>>>>>

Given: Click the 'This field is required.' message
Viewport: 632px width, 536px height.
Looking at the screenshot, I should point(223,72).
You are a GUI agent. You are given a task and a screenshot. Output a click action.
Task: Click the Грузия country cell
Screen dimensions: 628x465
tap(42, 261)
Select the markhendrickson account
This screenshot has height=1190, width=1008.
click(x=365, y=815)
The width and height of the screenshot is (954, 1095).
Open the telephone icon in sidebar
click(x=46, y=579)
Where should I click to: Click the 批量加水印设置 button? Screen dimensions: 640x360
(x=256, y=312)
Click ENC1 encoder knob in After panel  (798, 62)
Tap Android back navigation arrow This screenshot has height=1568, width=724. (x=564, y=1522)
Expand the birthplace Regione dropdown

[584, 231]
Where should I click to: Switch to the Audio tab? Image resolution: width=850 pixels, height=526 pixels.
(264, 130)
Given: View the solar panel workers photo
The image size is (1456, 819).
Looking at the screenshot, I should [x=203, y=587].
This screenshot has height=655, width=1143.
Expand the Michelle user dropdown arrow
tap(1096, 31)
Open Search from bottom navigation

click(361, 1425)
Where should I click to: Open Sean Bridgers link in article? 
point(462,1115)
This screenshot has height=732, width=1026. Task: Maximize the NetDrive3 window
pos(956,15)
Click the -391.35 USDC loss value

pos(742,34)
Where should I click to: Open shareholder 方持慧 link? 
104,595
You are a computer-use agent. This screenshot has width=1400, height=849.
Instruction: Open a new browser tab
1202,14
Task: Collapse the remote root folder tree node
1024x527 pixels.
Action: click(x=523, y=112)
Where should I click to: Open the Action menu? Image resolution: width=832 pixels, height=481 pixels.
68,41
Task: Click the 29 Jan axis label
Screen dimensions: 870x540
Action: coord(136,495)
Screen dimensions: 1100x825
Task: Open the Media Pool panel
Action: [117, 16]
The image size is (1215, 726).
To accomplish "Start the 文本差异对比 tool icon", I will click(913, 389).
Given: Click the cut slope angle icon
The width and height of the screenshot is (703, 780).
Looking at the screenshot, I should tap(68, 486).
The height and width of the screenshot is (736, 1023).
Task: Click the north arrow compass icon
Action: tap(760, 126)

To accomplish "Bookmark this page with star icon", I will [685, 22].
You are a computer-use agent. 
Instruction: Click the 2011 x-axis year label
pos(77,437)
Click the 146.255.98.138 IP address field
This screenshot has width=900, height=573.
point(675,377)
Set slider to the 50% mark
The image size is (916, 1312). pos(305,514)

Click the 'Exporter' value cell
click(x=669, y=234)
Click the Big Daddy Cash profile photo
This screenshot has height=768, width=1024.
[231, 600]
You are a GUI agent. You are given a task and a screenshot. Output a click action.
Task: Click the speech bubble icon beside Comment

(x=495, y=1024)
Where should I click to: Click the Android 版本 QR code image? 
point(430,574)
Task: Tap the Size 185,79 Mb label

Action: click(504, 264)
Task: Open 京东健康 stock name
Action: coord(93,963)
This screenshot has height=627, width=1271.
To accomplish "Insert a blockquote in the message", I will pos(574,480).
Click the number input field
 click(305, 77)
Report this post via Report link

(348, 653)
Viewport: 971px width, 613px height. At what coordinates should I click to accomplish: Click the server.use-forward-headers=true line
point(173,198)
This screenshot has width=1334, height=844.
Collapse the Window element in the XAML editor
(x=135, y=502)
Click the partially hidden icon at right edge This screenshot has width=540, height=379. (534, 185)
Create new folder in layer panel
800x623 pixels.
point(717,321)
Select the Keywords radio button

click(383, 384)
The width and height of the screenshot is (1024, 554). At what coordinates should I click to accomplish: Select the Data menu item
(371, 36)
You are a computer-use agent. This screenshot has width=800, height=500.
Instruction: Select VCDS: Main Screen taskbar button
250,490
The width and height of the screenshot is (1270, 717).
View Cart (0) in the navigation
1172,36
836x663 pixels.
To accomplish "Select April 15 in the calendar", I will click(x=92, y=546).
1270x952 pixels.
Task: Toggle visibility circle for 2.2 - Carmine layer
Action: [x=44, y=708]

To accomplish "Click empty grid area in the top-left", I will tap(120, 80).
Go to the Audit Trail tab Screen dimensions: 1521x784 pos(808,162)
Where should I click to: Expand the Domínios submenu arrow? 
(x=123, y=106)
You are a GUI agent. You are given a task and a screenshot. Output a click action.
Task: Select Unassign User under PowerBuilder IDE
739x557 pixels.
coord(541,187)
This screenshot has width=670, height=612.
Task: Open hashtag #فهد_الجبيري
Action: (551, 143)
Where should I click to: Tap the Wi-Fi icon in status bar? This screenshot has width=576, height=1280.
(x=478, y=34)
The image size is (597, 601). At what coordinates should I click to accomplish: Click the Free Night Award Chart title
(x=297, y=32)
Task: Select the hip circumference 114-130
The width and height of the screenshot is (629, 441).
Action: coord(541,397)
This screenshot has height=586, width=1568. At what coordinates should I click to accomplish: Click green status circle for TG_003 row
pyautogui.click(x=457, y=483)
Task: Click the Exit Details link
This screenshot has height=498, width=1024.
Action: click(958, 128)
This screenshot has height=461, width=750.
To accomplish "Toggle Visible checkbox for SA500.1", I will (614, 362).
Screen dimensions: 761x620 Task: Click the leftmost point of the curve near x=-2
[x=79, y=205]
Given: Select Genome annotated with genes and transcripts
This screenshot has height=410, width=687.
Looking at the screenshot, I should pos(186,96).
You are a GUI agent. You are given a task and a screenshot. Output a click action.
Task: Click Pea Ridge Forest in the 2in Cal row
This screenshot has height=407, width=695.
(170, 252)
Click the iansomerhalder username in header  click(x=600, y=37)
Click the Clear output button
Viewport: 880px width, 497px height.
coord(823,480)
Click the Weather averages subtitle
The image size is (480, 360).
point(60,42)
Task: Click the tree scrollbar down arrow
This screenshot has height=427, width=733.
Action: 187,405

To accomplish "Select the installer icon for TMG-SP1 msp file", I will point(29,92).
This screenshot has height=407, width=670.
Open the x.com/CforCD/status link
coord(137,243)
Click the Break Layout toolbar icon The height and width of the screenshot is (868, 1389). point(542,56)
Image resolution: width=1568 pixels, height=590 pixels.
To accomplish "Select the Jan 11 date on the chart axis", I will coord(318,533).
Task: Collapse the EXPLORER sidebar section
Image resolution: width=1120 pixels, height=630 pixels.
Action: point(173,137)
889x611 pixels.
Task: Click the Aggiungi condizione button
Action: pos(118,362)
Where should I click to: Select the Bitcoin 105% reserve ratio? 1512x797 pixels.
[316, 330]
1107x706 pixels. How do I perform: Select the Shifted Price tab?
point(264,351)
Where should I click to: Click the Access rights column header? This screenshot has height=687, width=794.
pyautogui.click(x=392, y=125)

<<<<<

EXERCISE PROMPT >> Print all the entries exactly as written.

REPLY >>
Given: Click the 'This field is required.' message
Viewport: 632px width, 536px height.
Looking at the screenshot, I should point(223,72).
You are a GUI agent. You are given a task and a screenshot. Output a click action.
Task: Click the Грузия country cell
Screen dimensions: 628x465
tap(42, 261)
Select the markhendrickson account
This screenshot has height=1190, width=1008.
click(x=365, y=815)
The width and height of the screenshot is (954, 1095).
Open the telephone icon in sidebar
click(x=46, y=579)
Where should I click to: Click the 批量加水印设置 button? Screen dimensions: 640x360
(x=256, y=312)
Click ENC1 encoder knob in After panel  (798, 62)
Tap Android back navigation arrow This screenshot has height=1568, width=724. (x=564, y=1522)
Expand the birthplace Regione dropdown

[584, 231]
Where should I click to: Switch to the Audio tab? Image resolution: width=850 pixels, height=526 pixels.
(264, 130)
Given: View the solar panel workers photo
The image size is (1456, 819).
Looking at the screenshot, I should [x=203, y=587].
This screenshot has height=655, width=1143.
Expand the Michelle user dropdown arrow
tap(1096, 31)
Open Search from bottom navigation

click(361, 1425)
Where should I click to: Open Sean Bridgers link in article? 
point(462,1115)
This screenshot has height=732, width=1026. Task: Maximize the NetDrive3 window
pos(956,15)
Click the -391.35 USDC loss value

pos(742,34)
Where should I click to: Open shareholder 方持慧 link? 
104,595
You are a computer-use agent. This screenshot has width=1400, height=849.
Instruction: Open a new browser tab
1202,14
Task: Collapse the remote root folder tree node
1024x527 pixels.
Action: click(x=523, y=112)
Where should I click to: Open the Action menu? Image resolution: width=832 pixels, height=481 pixels.
68,41
Task: Click the 29 Jan axis label
Screen dimensions: 870x540
Action: coord(136,495)
Screen dimensions: 1100x825
Task: Open the Media Pool panel
Action: [117, 16]
The image size is (1215, 726).
To accomplish "Start the 文本差异对比 tool icon", I will click(913, 389).
Given: Click the cut slope angle icon
The width and height of the screenshot is (703, 780).
Looking at the screenshot, I should tap(68, 486).
The height and width of the screenshot is (736, 1023).
Task: Click the north arrow compass icon
Action: tap(760, 126)

To accomplish "Bookmark this page with star icon", I will [685, 22].
You are a computer-use agent. 
Instruction: Click the 2011 x-axis year label
pos(77,437)
Click the 146.255.98.138 IP address field
This screenshot has width=900, height=573.
point(675,377)
Set slider to the 50% mark
The image size is (916, 1312). pos(305,514)

Click the 'Exporter' value cell
click(x=669, y=234)
Click the Big Daddy Cash profile photo
This screenshot has height=768, width=1024.
[231, 600]
You are a GUI agent. You are given a task and a screenshot. Output a click action.
Task: Click the speech bubble icon beside Comment

(x=495, y=1024)
Where should I click to: Click the Android 版本 QR code image? 
point(430,574)
Task: Tap the Size 185,79 Mb label

Action: click(504, 264)
Task: Open 京东健康 stock name
Action: coord(93,963)
This screenshot has height=627, width=1271.
To accomplish "Insert a blockquote in the message", I will pos(574,480).
Click the number input field
 click(305, 77)
Report this post via Report link

(348, 653)
Viewport: 971px width, 613px height. At what coordinates should I click to accomplish: Click the server.use-forward-headers=true line
point(173,198)
This screenshot has width=1334, height=844.
Collapse the Window element in the XAML editor
(x=135, y=502)
Click the partially hidden icon at right edge This screenshot has width=540, height=379. (534, 185)
Create new folder in layer panel
800x623 pixels.
point(717,321)
Select the Keywords radio button

click(383, 384)
The width and height of the screenshot is (1024, 554). At what coordinates should I click to accomplish: Select the Data menu item
(371, 36)
You are a computer-use agent. This screenshot has width=800, height=500.
Instruction: Select VCDS: Main Screen taskbar button
250,490
The width and height of the screenshot is (1270, 717).
View Cart (0) in the navigation
1172,36
836x663 pixels.
To accomplish "Select April 15 in the calendar", I will click(x=92, y=546).
1270x952 pixels.
Task: Toggle visibility circle for 2.2 - Carmine layer
Action: [x=44, y=708]

To accomplish "Click empty grid area in the top-left", I will tap(120, 80).
Go to the Audit Trail tab Screen dimensions: 1521x784 pos(808,162)
Where should I click to: Expand the Domínios submenu arrow? 
(x=123, y=106)
You are a GUI agent. You are given a task and a screenshot. Output a click action.
Task: Select Unassign User under PowerBuilder IDE
739x557 pixels.
coord(541,187)
This screenshot has width=670, height=612.
Task: Open hashtag #فهد_الجبيري
Action: (551, 143)
Where should I click to: Tap the Wi-Fi icon in status bar? This screenshot has width=576, height=1280.
(x=478, y=34)
The image size is (597, 601). At what coordinates should I click to accomplish: Click the Free Night Award Chart title
(x=297, y=32)
Task: Select the hip circumference 114-130
The width and height of the screenshot is (629, 441).
Action: coord(541,397)
This screenshot has height=586, width=1568. At what coordinates should I click to accomplish: Click green status circle for TG_003 row
pyautogui.click(x=457, y=483)
Task: Click the Exit Details link
This screenshot has height=498, width=1024.
Action: click(958, 128)
This screenshot has height=461, width=750.
To accomplish "Toggle Visible checkbox for SA500.1", I will (614, 362).
Screen dimensions: 761x620 Task: Click the leftmost point of the curve near x=-2
[x=79, y=205]
Given: Select Genome annotated with genes and transcripts
This screenshot has height=410, width=687.
Looking at the screenshot, I should pos(186,96).
You are a GUI agent. You are given a task and a screenshot. Output a click action.
Task: Click Pea Ridge Forest in the 2in Cal row
This screenshot has height=407, width=695.
(170, 252)
Click the iansomerhalder username in header  click(x=600, y=37)
Click the Clear output button
Viewport: 880px width, 497px height.
coord(823,480)
Click the Weather averages subtitle
The image size is (480, 360).
point(60,42)
Task: Click the tree scrollbar down arrow
This screenshot has height=427, width=733.
Action: 187,405

To accomplish "Select the installer icon for TMG-SP1 msp file", I will point(29,92).
This screenshot has height=407, width=670.
Open the x.com/CforCD/status link
coord(137,243)
Click the Break Layout toolbar icon The height and width of the screenshot is (868, 1389). point(542,56)
Image resolution: width=1568 pixels, height=590 pixels.
To accomplish "Select the Jan 11 date on the chart axis", I will coord(318,533).
Task: Collapse the EXPLORER sidebar section
Image resolution: width=1120 pixels, height=630 pixels.
Action: point(173,137)
889x611 pixels.
Task: Click the Aggiungi condizione button
Action: pos(118,362)
Where should I click to: Select the Bitcoin 105% reserve ratio? 1512x797 pixels.
[316, 330]
1107x706 pixels. How do I perform: Select the Shifted Price tab?
point(264,351)
Where should I click to: Click the Access rights column header? This screenshot has height=687, width=794.
pyautogui.click(x=392, y=125)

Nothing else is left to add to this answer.